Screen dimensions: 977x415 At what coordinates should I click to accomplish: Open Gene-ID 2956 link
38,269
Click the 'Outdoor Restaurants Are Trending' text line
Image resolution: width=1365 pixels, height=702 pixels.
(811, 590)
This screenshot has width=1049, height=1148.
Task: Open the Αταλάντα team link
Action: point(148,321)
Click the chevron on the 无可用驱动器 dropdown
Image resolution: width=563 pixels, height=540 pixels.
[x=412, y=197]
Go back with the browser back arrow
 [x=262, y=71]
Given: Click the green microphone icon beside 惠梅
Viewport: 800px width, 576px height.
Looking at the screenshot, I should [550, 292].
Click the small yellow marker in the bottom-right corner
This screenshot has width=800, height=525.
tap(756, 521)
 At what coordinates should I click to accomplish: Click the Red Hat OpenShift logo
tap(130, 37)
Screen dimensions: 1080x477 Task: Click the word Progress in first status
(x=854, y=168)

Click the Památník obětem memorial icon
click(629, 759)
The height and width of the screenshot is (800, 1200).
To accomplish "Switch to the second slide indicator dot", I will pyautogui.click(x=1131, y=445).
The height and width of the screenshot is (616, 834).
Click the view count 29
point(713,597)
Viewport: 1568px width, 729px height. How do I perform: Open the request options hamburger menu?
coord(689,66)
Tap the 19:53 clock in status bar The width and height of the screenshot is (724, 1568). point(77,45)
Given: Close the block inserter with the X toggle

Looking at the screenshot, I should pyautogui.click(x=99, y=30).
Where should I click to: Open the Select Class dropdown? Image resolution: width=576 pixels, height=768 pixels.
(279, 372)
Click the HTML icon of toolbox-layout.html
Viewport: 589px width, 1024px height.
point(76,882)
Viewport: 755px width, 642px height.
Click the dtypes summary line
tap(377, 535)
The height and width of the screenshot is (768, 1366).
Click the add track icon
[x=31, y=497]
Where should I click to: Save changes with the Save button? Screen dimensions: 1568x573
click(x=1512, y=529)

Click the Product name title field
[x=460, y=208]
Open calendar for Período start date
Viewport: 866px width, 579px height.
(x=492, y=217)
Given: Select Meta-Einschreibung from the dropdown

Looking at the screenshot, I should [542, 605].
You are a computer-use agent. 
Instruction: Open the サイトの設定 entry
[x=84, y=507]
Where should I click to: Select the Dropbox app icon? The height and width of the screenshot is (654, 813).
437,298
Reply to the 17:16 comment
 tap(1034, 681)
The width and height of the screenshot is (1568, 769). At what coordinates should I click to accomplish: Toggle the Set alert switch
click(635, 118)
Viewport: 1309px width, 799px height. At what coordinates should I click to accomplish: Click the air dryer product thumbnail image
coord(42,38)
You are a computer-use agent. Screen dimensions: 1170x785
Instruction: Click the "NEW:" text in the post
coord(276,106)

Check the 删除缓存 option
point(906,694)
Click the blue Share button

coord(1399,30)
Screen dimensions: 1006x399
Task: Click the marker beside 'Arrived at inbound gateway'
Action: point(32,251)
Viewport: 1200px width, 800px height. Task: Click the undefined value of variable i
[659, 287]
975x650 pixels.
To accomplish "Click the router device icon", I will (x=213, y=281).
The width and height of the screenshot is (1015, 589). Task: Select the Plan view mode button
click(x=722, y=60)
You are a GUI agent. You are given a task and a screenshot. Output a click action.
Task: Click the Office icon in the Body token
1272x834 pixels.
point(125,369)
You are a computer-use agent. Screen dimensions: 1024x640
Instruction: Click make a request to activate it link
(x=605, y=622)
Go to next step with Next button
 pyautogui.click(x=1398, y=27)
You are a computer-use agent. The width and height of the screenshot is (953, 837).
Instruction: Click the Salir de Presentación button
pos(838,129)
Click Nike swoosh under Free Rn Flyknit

= = = = = = =

# TASK GOAL:
Rewrite all of the rows above, replacing every occurrence of "dropdown" with "drop-down list" and leaving everything else unchanged.

# CORRECT RESULT:
Screen dimensions: 977x415 At what coordinates should I click to accomplish: Open Gene-ID 2956 link
38,269
Click the 'Outdoor Restaurants Are Trending' text line
Image resolution: width=1365 pixels, height=702 pixels.
(811, 590)
This screenshot has width=1049, height=1148.
Task: Open the Αταλάντα team link
Action: point(148,321)
Click the chevron on the 无可用驱动器 drop-down list
Image resolution: width=563 pixels, height=540 pixels.
[x=412, y=197]
Go back with the browser back arrow
 [x=262, y=71]
Given: Click the green microphone icon beside 惠梅
Viewport: 800px width, 576px height.
Looking at the screenshot, I should [550, 292].
Click the small yellow marker in the bottom-right corner
This screenshot has width=800, height=525.
tap(756, 521)
 At what coordinates should I click to accomplish: Click the Red Hat OpenShift logo
tap(130, 37)
Screen dimensions: 1080x477 Task: Click the word Progress in first status
(x=854, y=168)

Click the Památník obětem memorial icon
click(629, 759)
The height and width of the screenshot is (800, 1200).
To accomplish "Switch to the second slide indicator dot", I will pyautogui.click(x=1131, y=445).
The height and width of the screenshot is (616, 834).
Click the view count 29
point(713,597)
Viewport: 1568px width, 729px height. How do I perform: Open the request options hamburger menu?
coord(689,66)
Tap the 19:53 clock in status bar The width and height of the screenshot is (724, 1568). point(77,45)
Given: Close the block inserter with the X toggle

Looking at the screenshot, I should pyautogui.click(x=99, y=30).
Where should I click to: Open the Select Class drop-down list? Image resolution: width=576 pixels, height=768 pixels.
(279, 372)
Click the HTML icon of toolbox-layout.html
Viewport: 589px width, 1024px height.
point(76,882)
Viewport: 755px width, 642px height.
Click the dtypes summary line
tap(377, 535)
The height and width of the screenshot is (768, 1366).
Click the add track icon
[x=31, y=497]
Where should I click to: Save changes with the Save button? Screen dimensions: 1568x573
click(x=1512, y=529)

Click the Product name title field
[x=460, y=208]
Open calendar for Período start date
Viewport: 866px width, 579px height.
(x=492, y=217)
Given: Select Meta-Einschreibung from the drop-down list

Looking at the screenshot, I should [542, 605].
You are a computer-use agent. 
Instruction: Open the サイトの設定 entry
[x=84, y=507]
Where should I click to: Select the Dropbox app icon? The height and width of the screenshot is (654, 813).
437,298
Reply to the 17:16 comment
 tap(1034, 681)
The width and height of the screenshot is (1568, 769). At what coordinates should I click to accomplish: Toggle the Set alert switch
click(635, 118)
Viewport: 1309px width, 799px height. At what coordinates should I click to accomplish: Click the air dryer product thumbnail image
coord(42,38)
You are a computer-use agent. Screen dimensions: 1170x785
Instruction: Click the "NEW:" text in the post
coord(276,106)

Check the 删除缓存 option
point(906,694)
Click the blue Share button

coord(1399,30)
Screen dimensions: 1006x399
Task: Click the marker beside 'Arrived at inbound gateway'
Action: point(32,251)
Viewport: 1200px width, 800px height. Task: Click the undefined value of variable i
[659, 287]
975x650 pixels.
To accomplish "Click the router device icon", I will (x=213, y=281).
The width and height of the screenshot is (1015, 589). Task: Select the Plan view mode button
click(x=722, y=60)
You are a GUI agent. You are given a task and a screenshot. Output a click action.
Task: Click the Office icon in the Body token
1272x834 pixels.
point(125,369)
You are a computer-use agent. Screen dimensions: 1024x640
Instruction: Click make a request to activate it link
(x=605, y=622)
Go to next step with Next button
 pyautogui.click(x=1398, y=27)
You are a computer-use agent. The width and height of the screenshot is (953, 837).
Instruction: Click the Salir de Presentación button
pos(838,129)
Click Nike swoosh under Free Rn Flyknit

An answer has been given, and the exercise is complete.